To Die For was one of the first of the modern breed of vampire films. In these modern vampire films, emphasis has been shifted from the battle between good and evil to immortal love stories, dark sexuality and the tortured soul of the vampire. This would later be elaborated by other films like Tale of a Vampire (1992) (which rehashes the plot of To Die For), Interview with the Vampire: The Vampire Chronicles (1994), Nadja (1994) and The Addiction (1995), before the massive success of Twilight (2008). Here Brendan Hughes’s Vlad is played sympathetically and the centre of the film is the romance between he and Sydney Walsh. On the minus side, there is nothing any more sophisticated to the plot here than that – it is Harlequin romance vampirism. The vampire romance was a relatively new concept at the time that the film was made but subsequent dark and sensual vampire films such as Bram Stoker’s Dracula (1992) or even more outrightly erotic ones such as Embrace the Darkness (1998) make To Die For look anaemic.
Furthermore, To Die For seems awkwardly caught between the classic and the modern developments of the vampire film. Where it tends to fall down is in not fully shucking its ties to the classic vampire film. The vampire here has to have a Gothic castle – improbably located in LA. The script uses the familiar connection between Vlad Tepes and Dracula as though it was the first story to ever think up the idea – and does not seem to realise how hackneyed a cliche it is. (One minor point the film does have over its predecessors is that Brendan Hughes actually looks like Vlad the Impaler of the surviving woodcuts. On the other hand, Hughes is too diminutive to make a terribly imposing vampire). Worse, the film does not even spell Tepes correctly. One also feels that the use of John Buechler makeups is inappropriate – in a romantic vampire film, the emphasis should not be on shock effect and disfigurement.

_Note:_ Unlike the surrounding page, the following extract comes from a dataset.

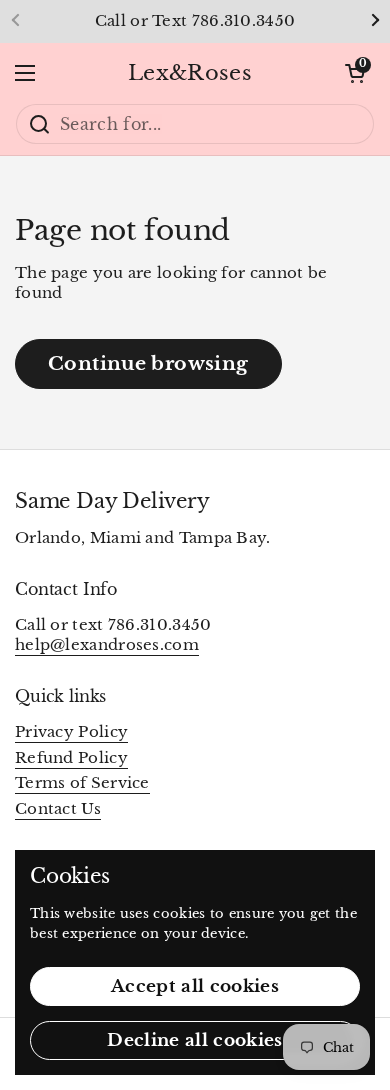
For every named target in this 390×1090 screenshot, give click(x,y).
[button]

To Die For is not that badly made a film – it is occasionally effective. There is a nifty scene where Scott Jacoby and Micah Grant go to cut Amanda Wyss’s head off and she returns to life halfway through the operation. Sydney Walsh, an appealingly round-eyed actress, gives a perky and sexy performance.
The sequel was Son of Darkness: To Die For II (1992), which featured repeat performances from Amanda Wyss, Steve Bond and Scott Jacoby, as well as screenwriter Leslie King, but where the role of Vlad was recast with Michael Praed.
Deran Sarafian is better known as a director of action films such as Gunmen (1993) and Terminal Velocity (1994). He has made several other ventures into genre territory, including the cheap post-holocaust Interzone (1986), the cheap alien nasty film Alien Predator/The Falling/Mutant II (1987), the interesting semi-horror/action film Death Warrant (1990) and the backroads brutality film Roadflower/Road Killers (1993). In more recent years, Sarafian has moved into television where he has worked as a producer/director on various of the CSI incarnations and House M.D. (2004-12), among various other series.